|Publication Type||Journal Article|
|Year of Publication||2014|
|Authors||Du, M, Auer, PL, Jiao, S, Haessler, J, Altshuler, D, Boerwinkle, E, Carlson, CS, Carty, CL, Chen, YD, Curtis, K, Franceschini, N, Hsu, L, Jackson, R, Lange, LA, Lettre, G, Monda, KL, and National Heart, Lung, BI (NHLBI) GOESP, Nickerson, DA, Reiner, AP, Rich, SS, Rosse, SA, Rotter, JI, Willer, CJ, Wilson, JG, North, K, Kooperberg, C, Heard-Costa, N, Peters, U|
|Journal||Human molecular genetics|
Adult body height is a quantitative trait for which genome-wide association studies (GWAS) have identified numerous loci, primarily in European populations. These loci, comprising common variants, explain <10% of the phenotypic variance in height. We searched for novel associations between height and common (minor allele frequency, MAF ≥5%) or infrequent (0.5% < MAF < 5%) variants across the exome in African Americans. Using a reference panel of 1692 African Americans and 471 Europeans from the National Heart, Lung, and Blood Institute's (NHLBI) Exome Sequencing Project (ESP), we imputed whole-exome sequence data into 13 719 African Americans with existing array-based GWAS data (discovery). Variants achieving a height-association threshold of P < 5E-06 in the imputed dataset were followed up in an independent sample of 1989 African Americans with whole-exome sequence data (replication). We used P < 2.5E-07 (=0.05/196 779 variants) to define statistically significant associations in meta-analyses combining the discovery and replication sets (N = 15 708). We discovered and replicated three independent loci for association: 5p13.3/C5orf22/rs17410035 (MAF = 0.10, β = 0.64 cm, P = 8.3E-08), 13q14.2/SPRYD7/rs114089985 (MAF = 0.03, β = 1.46 cm, P = 4.8E-10) and 17q23.3/GH2/rs2006123 (MAF = 0.30; β = 0.47 cm; P = 4.7E-09).
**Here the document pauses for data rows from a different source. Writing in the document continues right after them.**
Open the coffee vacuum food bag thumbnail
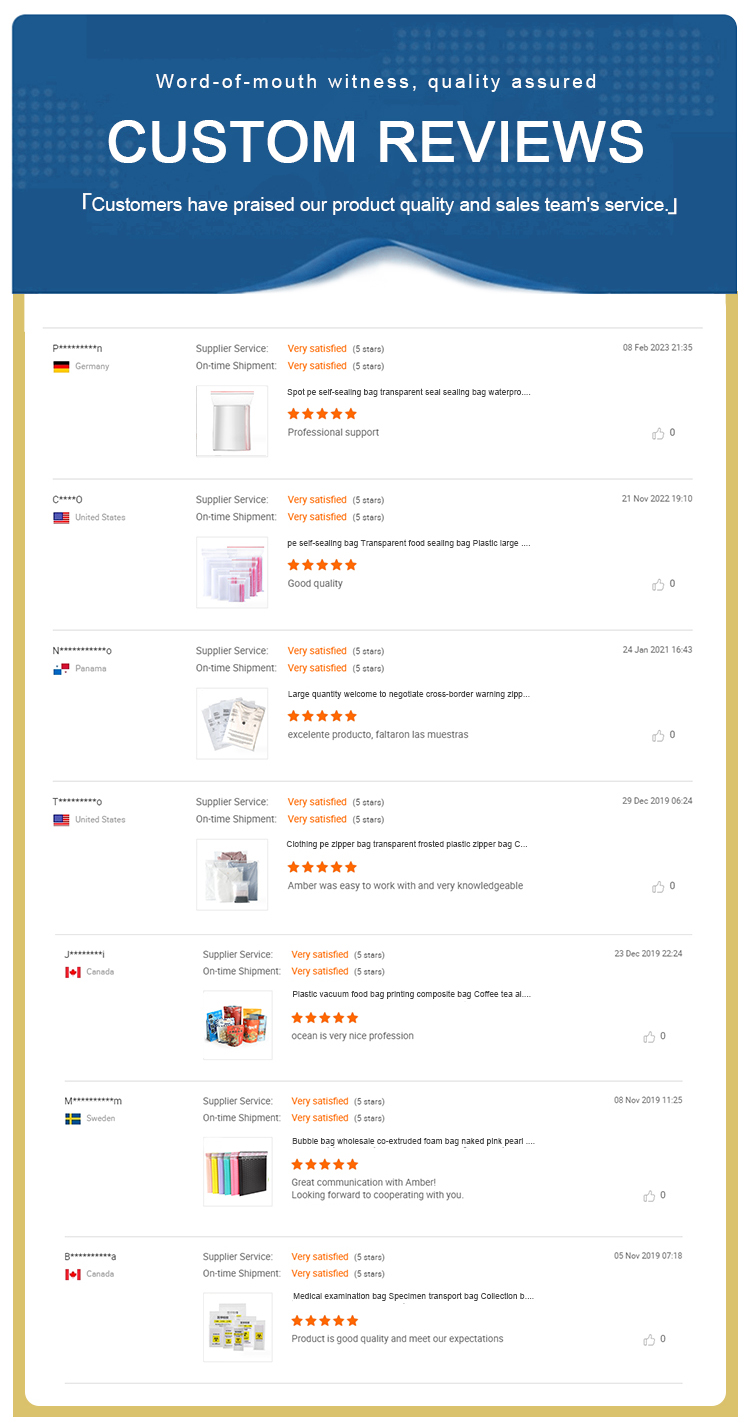The width and height of the screenshot is (750, 1423). point(238,1025)
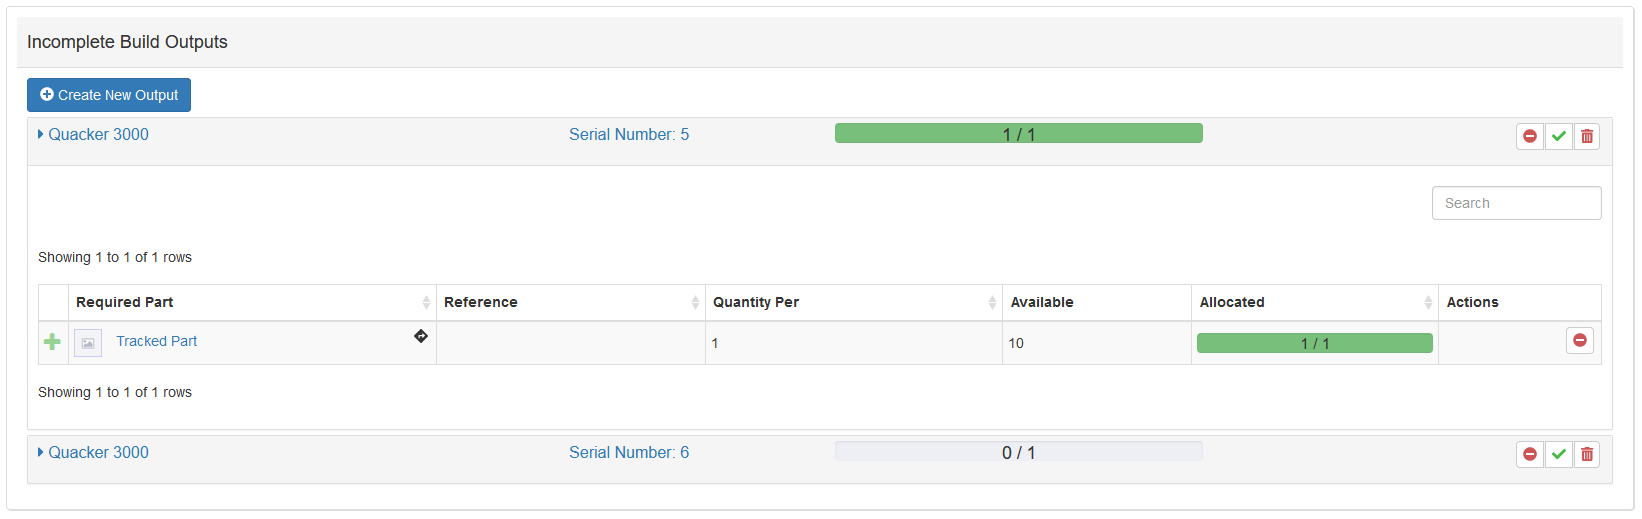1642x519 pixels.
Task: Click the Create New Output button
Action: [109, 95]
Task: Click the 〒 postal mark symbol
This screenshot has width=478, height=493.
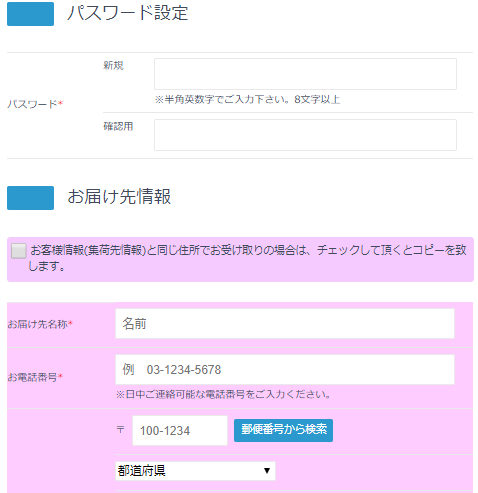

Conditional analyses suggested 5p13.3 (C5orf22/rs17410035) and 13q14.2 (SPRYD7/rs114089985) may harbor novel height alleles independent of previous GWAS-identified variants (r(2) with GWAS loci <0.01); whereas 17q23.3/GH2/rs2006123 was correlated with GWAS-identified variants in European and African populations. Notably, 13q14.2/rs114089985 is infrequent in African Americans (MAF = 3%), extremely rare in European Americans (MAF = 0.03%), and monomorphic in Asian populations, suggesting it may be an African-American-specific height allele. Our findings demonstrate that whole-exome imputation of sequence variants can identify low-frequency variants and discover novel variants in non-European populations.